Kaynak: Ermeni İddiaları ve Gerçekler.



Ermenileri İstanbul’a yerleştiren Fatih'ti


İstanbullu katolik Ermeni rahibi olan Çarkcıyan, "Türk Devleti Hizmetinde Ermeniler" adlı kitabında Fatih Sultan Mehmed’e atıfta bulunarak şöyle diyor: "Osmanlı Devleti olmasaydı Ermeniler bu topraklarda tutunamaz, yükselemez ve gelişemezdi."

Feylesof Martin Heidegger, "Bazı insanlar ölür. Diğerleriyse telef olur" demiş. İyi demiş bana kalırsa. Baksanıza, bazı ölümler, estirdikleri rüzgarla tarihin karanlık sayfalarını bile açabiliyor önümüze. Hayır, yalnız Hrant Dink’in katledilmesinin ardından eski arkadaşlarının bir nevi operasyonu veya en hafif deyişiyle komplimanı olarak ortaya çıkan ‘Hepimiz Ermeniyiz’ sloganını kastetmiyorum. (Eski arkadaşlarından neyi kastettiğimi anlayan anlamıştır. Nasipse, ileride açarız bu eski defteri. Şimdi istemeyin ama.)

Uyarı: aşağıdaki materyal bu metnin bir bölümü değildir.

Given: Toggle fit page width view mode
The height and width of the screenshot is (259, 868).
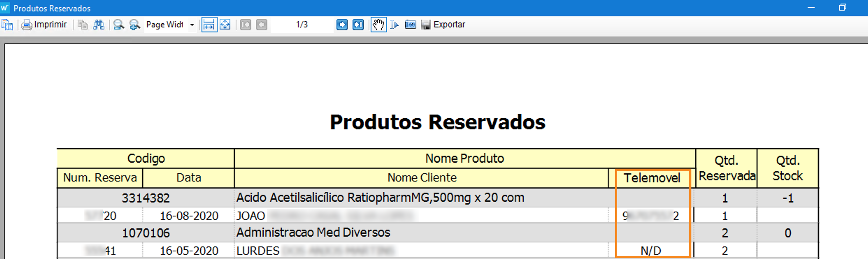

Aynı zamanda epeydir yüzleşemediğimiz, kapının arkasına süpürmeyi tercih ettiğimiz Türkiye Ermenilerinin varlığı üzerine yoğun bir tartışmayı da başlattığı için Hrant Dink’in katli, bir telefata dönüşmemiş, gerçek bir ölüm olarak ortak hafızamızı hareketlendirmiş bulunuyor. Velhasıl, tartışma devam ettiği sürece yaşayacak demektir. Konuyu tartışmak da ister istemez Türkiye Ermenilerinin tarihini, özellikle de Osmanlı dönemindeki macerasını ayrıntılarıyla bilmeyi gerektiriyor. Tarih bir kere daha sahnede yerini alıyor; ne kadar susturmak istersek isteyelim, fırsatını bulup konuşmaya başlıyor.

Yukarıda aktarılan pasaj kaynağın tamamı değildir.